What act of nature forced the Packers to sell stock?
Heavy rains the fall of 1922 nearly doomed the future of the Green Bay Packers in their first season.
In early November, the Packers played Columbus in a driving rain which limited attendance and financially killed Green Bay because they owed a guaranteed gate to Columbus. Green Bay had rain insurance, however, the total rainfall was three one-hundredths of an inch short of the amount needed for the Packers to collect on their rain insurance.
Days later, on Thanksgiving Day, a 12-hour rainfall ruined what was supposed to be Booster Day, contributing to a sparse crowd for a non-league game against Duluth and another financial disaster.
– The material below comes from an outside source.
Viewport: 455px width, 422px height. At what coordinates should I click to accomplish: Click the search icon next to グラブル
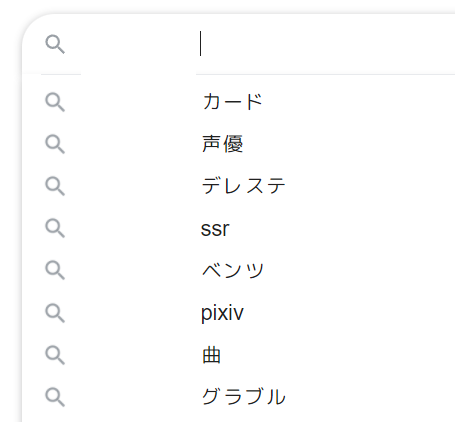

Packers officials wanted to cancel the game, but Andrew Turnbull, one of the owners of Press-Gazette, persuaded them to play with the assurance that he would rally the community behind the team at the season’s end.
Nearly 25 years later in a three-part series, Calhoun wrote that Nov. 30, 1922, “marked a turning point in the history of the Packers.” He said Turnbull promised that if club officials went ahead and played their game that day, he would get Green Bay’s business community to rally behind the team once the season ended.
Desperate for cash, Green Bay issued the first of five stock sales in 1923 (then again in 1935, 1950, 1997, 2011), which raised $5,545 on 1,109 shares of $5 stock.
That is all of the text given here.